PERBEDAAN SOAL QABLIYAH JUM'AT
Oleh: Ustadz Ahmad Zarkasih
Perkara qabliyah jumat ini sejak lama sudah ada perselisihan pendapatnya, yakni antara jumhur ulama dengan madzhab imam Ahmad bin Hanbal. Jumhur merujuk kepada beberapa teks yang menginformasikan itu, bahwa Nabi s.a.w. dan sahabat melakukan qabliyah. Imam Ahmad memahami itu berbeda, apa yang dikerjakan bukan qabliyah jumat, akan tetapi itu adalah shalat sunnah zawal.
Selain berbeda dalam memahami teks yang ada, jumhur dan madzhab al-hanabilah juga berbeda dalam memahami jumat itu sendiri. Bagi jumhur, jumat itu pengganti zuhur dengan bukti bahwa jika orang tertinggal jumat, entah itu sakit, tertidur atau karena memang ia orang yang bukan wajib jumatan, mereka wajib shalat zuhur.
Terlebih lagi bahwa waktu jumat pun waktunya sama seperti zuhur, yakni ketika matahari mulai tergelincir ke arah barat (zawal). Maka hukum yang ada pada zuhur, berlaku juga (walau tidak semua) untuk jumatan. Salah satunya ialah adanya qabliyah itu sendiri.
Imam Ahmad melihat berbeda, jumat bukan zuhur. Zuhur tidak disyaratkan berjamaah, dan jumat ada syarat berjamaah yang tidak boleh tidak. Diperkuat lagi bahwa waktu jumat itu bukan waktu zuhur, tapi waktu jumat itu mulainya waktu dhuha, banyak teks syariah yang menunjukkan itu.
Pandangan ini juga berimbas pada hukum-hukum lainnya, seperti bolehnya menjama (jama’ taqdim) jumat dengan ashar dalam pandangan jumhur. Akan tetapi tidak ada kebolehan menjama’ jumat dengan ashar dalam pandangan al-Hanabilah. Tidak ada alasan menjamak jumat dengan ashar.
Kesimpulannya memang masalah qabliyah jumat ini masalah yang sejak awalnya sudah tidak disepakati. Mau ditarik ke kanan atau ke kiri sama saja, tidak ada yang keluar sebagai pemenang. Maka santai saja dalam menyikapi ini. tidak perlu ada yang saling menyalahkan apalagi sampai menghina.
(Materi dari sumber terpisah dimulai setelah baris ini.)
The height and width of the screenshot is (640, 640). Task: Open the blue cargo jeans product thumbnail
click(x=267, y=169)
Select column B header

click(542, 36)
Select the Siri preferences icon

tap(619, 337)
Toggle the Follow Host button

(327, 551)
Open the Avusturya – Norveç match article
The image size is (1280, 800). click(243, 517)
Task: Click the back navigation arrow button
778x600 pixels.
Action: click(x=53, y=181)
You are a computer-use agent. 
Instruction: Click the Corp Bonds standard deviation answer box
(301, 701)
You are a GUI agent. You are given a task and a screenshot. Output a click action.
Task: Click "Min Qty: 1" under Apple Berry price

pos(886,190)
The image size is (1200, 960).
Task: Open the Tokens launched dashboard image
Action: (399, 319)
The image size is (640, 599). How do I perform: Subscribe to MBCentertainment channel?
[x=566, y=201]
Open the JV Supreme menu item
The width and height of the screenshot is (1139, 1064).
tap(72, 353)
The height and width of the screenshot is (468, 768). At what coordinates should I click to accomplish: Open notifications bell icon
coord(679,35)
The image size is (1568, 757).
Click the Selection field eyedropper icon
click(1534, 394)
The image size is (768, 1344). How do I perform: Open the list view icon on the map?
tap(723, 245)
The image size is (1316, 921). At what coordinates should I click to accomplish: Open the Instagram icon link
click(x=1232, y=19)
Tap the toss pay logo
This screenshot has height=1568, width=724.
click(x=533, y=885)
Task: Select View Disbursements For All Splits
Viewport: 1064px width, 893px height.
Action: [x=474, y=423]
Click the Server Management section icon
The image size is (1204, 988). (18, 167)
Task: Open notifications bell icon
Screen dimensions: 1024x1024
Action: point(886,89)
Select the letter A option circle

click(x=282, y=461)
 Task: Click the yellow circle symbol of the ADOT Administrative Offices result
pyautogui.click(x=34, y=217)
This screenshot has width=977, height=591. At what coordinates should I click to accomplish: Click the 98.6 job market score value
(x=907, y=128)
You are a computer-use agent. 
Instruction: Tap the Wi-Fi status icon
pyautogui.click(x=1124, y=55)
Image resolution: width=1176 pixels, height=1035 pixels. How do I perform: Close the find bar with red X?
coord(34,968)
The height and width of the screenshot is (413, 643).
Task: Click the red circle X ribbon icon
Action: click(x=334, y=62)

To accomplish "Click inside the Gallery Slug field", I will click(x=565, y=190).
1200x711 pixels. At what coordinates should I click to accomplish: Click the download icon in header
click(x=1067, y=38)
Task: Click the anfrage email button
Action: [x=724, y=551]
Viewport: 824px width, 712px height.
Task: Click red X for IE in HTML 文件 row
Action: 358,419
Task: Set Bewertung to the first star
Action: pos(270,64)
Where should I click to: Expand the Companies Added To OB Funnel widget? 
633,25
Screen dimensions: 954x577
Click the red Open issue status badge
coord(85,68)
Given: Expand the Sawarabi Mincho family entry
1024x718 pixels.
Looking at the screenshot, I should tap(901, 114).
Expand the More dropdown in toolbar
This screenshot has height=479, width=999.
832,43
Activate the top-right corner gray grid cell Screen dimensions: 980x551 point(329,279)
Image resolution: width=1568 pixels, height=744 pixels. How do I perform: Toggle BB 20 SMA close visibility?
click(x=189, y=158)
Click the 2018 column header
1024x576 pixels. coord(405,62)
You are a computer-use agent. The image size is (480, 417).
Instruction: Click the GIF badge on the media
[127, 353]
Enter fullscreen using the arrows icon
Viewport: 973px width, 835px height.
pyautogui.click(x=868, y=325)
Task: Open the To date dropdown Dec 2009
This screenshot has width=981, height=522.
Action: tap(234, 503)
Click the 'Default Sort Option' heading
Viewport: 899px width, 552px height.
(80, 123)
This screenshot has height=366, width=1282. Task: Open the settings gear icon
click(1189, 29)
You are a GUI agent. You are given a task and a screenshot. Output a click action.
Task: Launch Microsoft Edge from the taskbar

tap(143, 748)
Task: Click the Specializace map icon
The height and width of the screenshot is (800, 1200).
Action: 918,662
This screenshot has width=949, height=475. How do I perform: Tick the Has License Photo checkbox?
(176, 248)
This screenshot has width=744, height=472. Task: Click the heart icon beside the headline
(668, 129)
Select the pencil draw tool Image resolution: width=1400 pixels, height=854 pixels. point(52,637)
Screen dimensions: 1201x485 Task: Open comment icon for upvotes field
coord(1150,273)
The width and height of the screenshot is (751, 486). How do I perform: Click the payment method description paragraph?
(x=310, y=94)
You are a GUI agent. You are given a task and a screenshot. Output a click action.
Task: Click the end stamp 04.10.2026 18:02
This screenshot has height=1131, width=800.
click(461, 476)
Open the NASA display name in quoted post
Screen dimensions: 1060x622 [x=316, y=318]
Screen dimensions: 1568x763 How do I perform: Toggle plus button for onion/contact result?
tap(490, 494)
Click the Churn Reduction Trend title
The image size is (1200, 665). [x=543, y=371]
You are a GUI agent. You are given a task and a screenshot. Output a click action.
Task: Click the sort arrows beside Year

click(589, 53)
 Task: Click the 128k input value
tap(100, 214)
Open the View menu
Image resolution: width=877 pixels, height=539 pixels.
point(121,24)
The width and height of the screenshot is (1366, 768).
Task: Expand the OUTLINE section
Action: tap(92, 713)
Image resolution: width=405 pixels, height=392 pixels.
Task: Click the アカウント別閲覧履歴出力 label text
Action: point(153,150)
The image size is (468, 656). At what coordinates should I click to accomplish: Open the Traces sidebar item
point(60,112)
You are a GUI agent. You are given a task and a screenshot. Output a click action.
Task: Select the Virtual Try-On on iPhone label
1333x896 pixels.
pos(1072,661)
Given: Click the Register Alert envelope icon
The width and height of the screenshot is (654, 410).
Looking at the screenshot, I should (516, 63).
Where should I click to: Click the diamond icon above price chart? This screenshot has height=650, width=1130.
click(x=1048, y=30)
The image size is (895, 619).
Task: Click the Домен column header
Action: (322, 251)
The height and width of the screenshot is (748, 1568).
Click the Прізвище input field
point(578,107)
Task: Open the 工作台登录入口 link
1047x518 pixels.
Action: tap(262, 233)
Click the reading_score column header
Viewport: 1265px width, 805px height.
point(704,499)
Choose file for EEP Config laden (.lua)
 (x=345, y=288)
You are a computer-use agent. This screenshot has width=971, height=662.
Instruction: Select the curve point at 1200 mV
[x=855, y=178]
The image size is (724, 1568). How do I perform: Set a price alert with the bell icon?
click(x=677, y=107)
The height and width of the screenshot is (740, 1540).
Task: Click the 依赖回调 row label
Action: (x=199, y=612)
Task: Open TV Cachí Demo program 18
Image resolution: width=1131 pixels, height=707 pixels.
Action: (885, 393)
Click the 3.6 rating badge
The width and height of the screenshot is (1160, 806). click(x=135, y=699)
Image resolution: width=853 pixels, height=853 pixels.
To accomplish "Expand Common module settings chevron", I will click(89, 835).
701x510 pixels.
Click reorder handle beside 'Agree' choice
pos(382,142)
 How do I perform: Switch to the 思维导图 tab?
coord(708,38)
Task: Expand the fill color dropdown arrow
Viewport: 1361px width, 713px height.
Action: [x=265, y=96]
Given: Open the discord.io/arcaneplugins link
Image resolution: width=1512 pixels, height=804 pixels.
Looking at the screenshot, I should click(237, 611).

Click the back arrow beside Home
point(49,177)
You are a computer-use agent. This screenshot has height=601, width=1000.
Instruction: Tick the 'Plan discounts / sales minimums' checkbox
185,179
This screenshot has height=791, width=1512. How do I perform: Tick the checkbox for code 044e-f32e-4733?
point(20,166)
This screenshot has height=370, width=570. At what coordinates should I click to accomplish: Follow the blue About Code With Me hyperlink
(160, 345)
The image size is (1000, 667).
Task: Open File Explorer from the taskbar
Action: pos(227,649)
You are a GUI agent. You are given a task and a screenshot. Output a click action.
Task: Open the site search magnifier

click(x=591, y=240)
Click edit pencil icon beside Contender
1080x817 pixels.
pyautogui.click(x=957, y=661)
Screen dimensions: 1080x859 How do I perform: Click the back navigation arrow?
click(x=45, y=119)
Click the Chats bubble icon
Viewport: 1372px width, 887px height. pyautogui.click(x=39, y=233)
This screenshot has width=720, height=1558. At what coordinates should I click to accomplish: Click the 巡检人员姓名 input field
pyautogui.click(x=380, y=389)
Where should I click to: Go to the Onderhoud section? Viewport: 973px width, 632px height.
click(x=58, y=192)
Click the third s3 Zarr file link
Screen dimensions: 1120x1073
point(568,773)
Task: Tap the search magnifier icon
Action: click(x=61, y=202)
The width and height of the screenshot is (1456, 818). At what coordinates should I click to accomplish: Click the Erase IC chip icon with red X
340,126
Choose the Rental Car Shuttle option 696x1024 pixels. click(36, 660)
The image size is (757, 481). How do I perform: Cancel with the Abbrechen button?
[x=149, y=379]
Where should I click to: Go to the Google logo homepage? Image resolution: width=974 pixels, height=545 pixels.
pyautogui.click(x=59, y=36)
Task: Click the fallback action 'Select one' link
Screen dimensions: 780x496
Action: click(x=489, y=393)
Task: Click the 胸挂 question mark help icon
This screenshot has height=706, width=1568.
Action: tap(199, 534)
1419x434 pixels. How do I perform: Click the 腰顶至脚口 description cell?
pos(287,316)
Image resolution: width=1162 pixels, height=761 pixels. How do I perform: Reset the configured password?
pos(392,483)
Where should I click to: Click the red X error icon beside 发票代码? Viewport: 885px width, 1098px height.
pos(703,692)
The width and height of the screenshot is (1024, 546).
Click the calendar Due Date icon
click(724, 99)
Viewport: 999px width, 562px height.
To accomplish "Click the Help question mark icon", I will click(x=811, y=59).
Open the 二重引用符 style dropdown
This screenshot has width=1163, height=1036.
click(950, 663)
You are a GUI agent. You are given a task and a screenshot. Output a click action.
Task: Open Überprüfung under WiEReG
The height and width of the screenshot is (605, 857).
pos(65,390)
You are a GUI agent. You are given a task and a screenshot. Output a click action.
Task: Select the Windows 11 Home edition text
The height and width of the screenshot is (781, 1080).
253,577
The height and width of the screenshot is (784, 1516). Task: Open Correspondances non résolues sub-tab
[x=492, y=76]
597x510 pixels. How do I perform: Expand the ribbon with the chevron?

Kita lihat, diantara 4 imam madzhab lainnya, beliau (Imam Ahmad bin Hanbal) hidup di masa yang terakhir. Beliau hidup, Imam Abu Hanifah sudah wafat, Imam Malik juga sudah dikubur, dan Imam Syafi’i juga sudah lebih banyak pengikutnya. Artinya Imam Ahmad hidup di masa di mana pendapat bahwa adanya qabliyah jumat itu sudah eksis dan diketahui secara umum oleh masyarakat. Tapi tidak pernah ada kata dari Imam Ahmad bahwa shalat qabliyah jumat itu bid’ah yang terlarang dilaksanakan dan yang mengerjakannya mendapatkan dosa. Tidak ada. Kita tidak pernah temukan itu.
Dan ulama-ulama dari kalangan jumhur pun begitu ramah. Kita tidak mendapati mereka dalam kitab-kitab mulia mereka menyalahkan Imam Ahmad dan ulama Hanabilah karena tidak memasukkan qabliyah jumat sebagai sunnah jumat. Tidak ada. Tak sekalipun kita dapati mereka menghina dan menyalahkan satu sama lainnya.
Maka, yang qabliyah ya monggo. Yang tidak suka itu juga tidak masalah. Agama ini membolehkan adanya perbedaan, tapi agama ini tidak merestui adanya permusuhan dan kebencian. –wallahu a’lam.